British Telecom (BT) will have to pay the Pension Protection Fund (PPF) £16.6 million.
It follows a European Commission decision that a Crown guarantee which exempts BT from paying full levies to the PPF is partially illegal.
The guarantee safeguards the pension of BT employees, who were working at the firm at the time of privatisation in 1984.
Terms of the guarantee also exempted BT from paying levies to the PPF, for those employees covered by the 1984 guarantee.
A formal investigation was initiated in 2007 following a complaint to the Commission, which oversees competition policy in the 27-member European Union.

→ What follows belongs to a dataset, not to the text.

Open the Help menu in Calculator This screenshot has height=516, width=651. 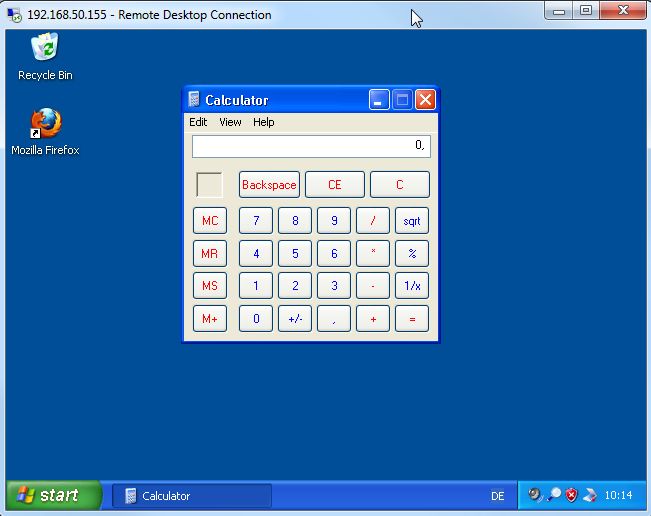[x=263, y=122]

The Commission stated the guarantee for pension rights of individuals was lawful as it benefited the individuals, rather than the company.
However it said the exemption from paying into the PPF for these individuals gave BT an unfair competitive advantage that constitutes state aid.

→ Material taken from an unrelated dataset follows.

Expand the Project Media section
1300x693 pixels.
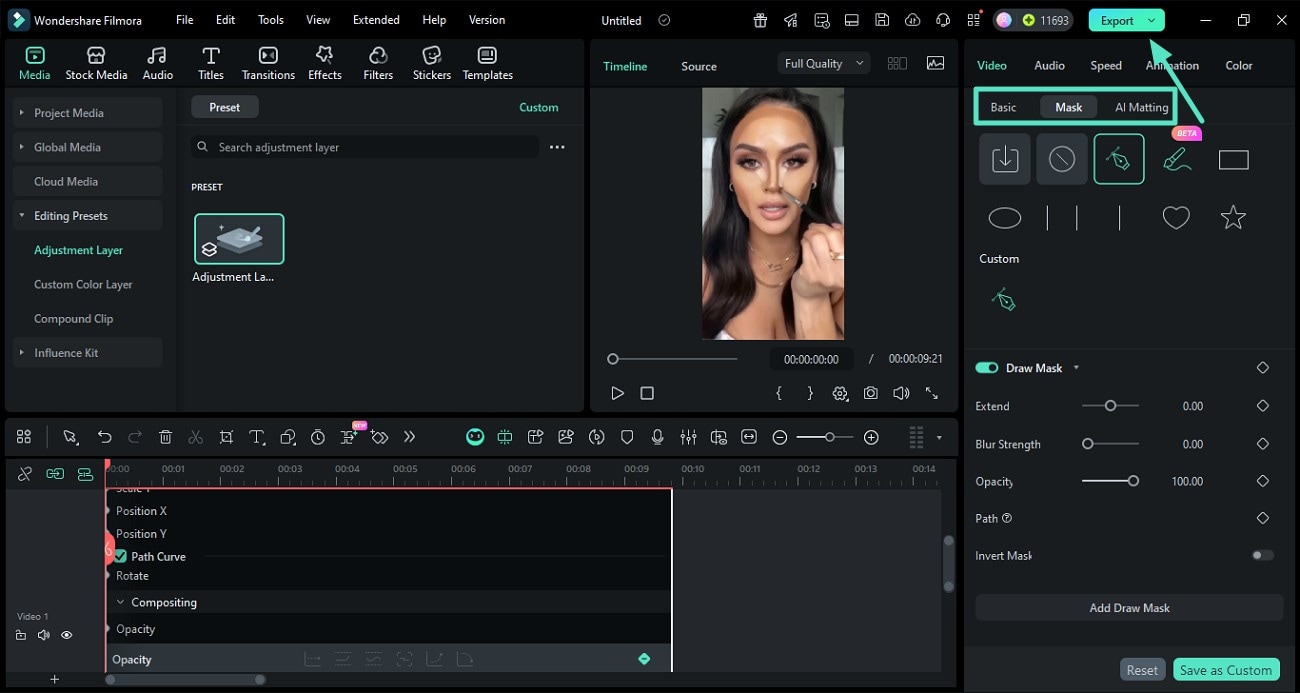coord(21,112)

It ruled the UK government must recover the aid that BT would have been due since 2005, after the PPF was set up in 2004, by ensuring that a full levy, worth £16.6 million, is paid to the PPF.
Neelie Kroes, competition commissioner at the European Commission, said: “In the liberalised market of electronic communications, it is important to ensure that BT is subject to the same rules and obligations as its competitors to guarantee a level playing field and fair competition, so that consumers can benefit from high-quality services and competitive prices.”